- WHAT TO DO
Only the pictures should be left out; write out all other data exactly.

○ ○ ○ ○

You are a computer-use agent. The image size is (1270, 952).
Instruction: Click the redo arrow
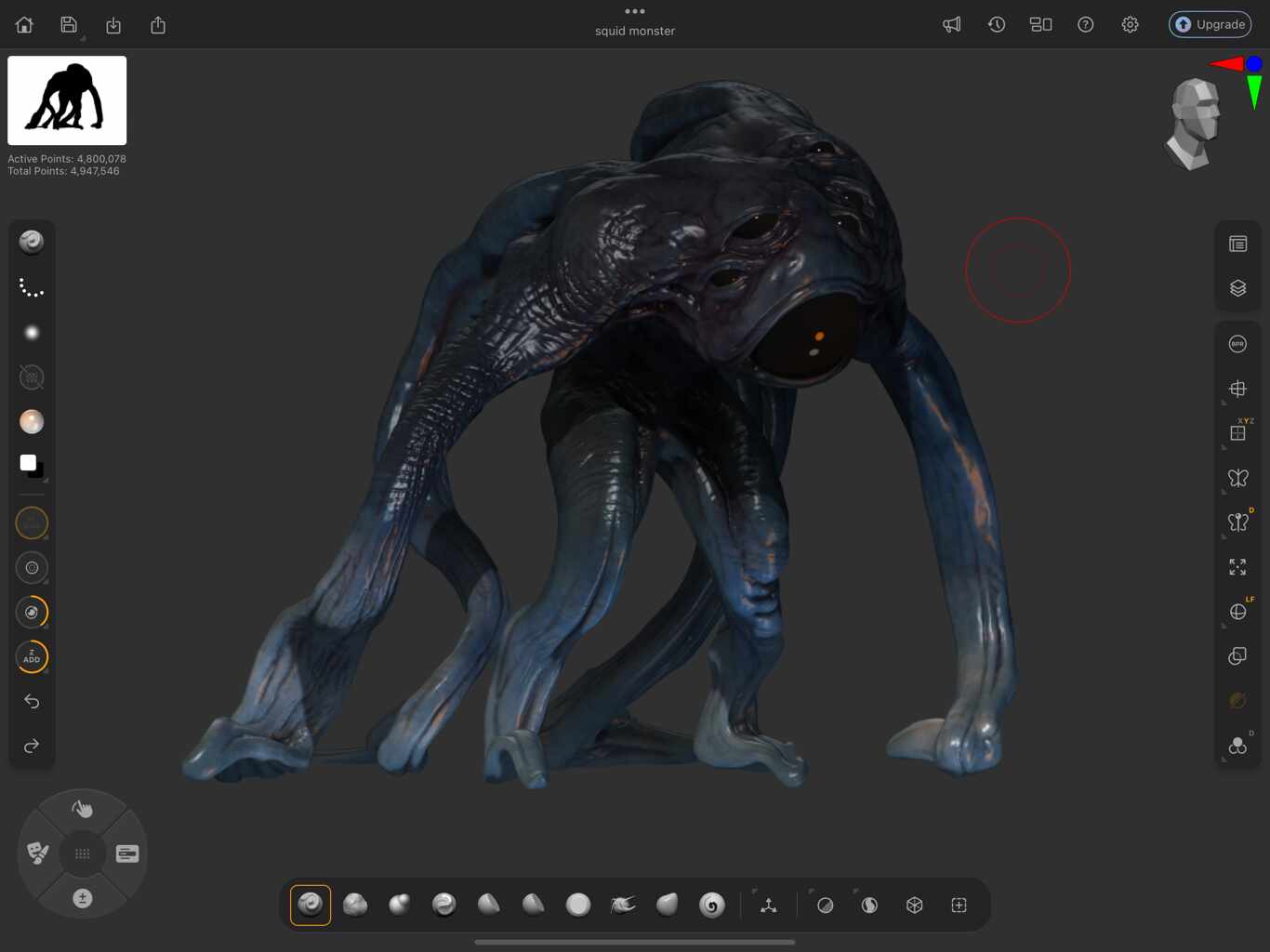(32, 746)
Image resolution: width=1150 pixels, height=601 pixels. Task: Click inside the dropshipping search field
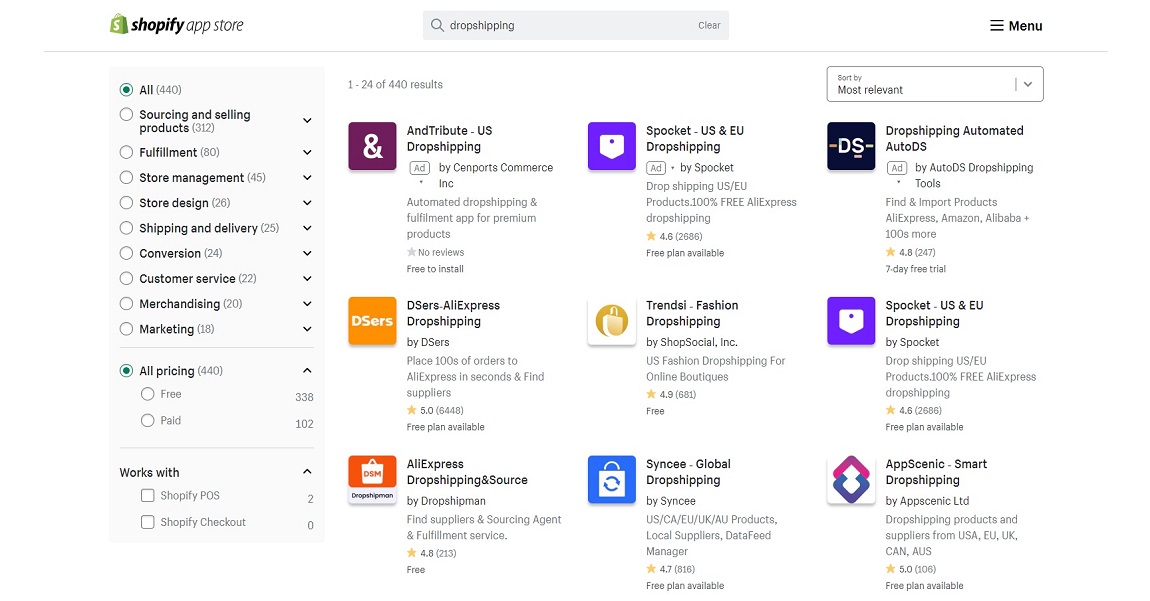click(x=560, y=25)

○ ○ ○ ○

- RESPONSE TO THIS TASK
You are a computer-use agent. The image size is (1270, 952).
Instruction: Click the redo arrow
(32, 746)
Image resolution: width=1150 pixels, height=601 pixels. Task: Click inside the dropshipping search field
click(x=560, y=25)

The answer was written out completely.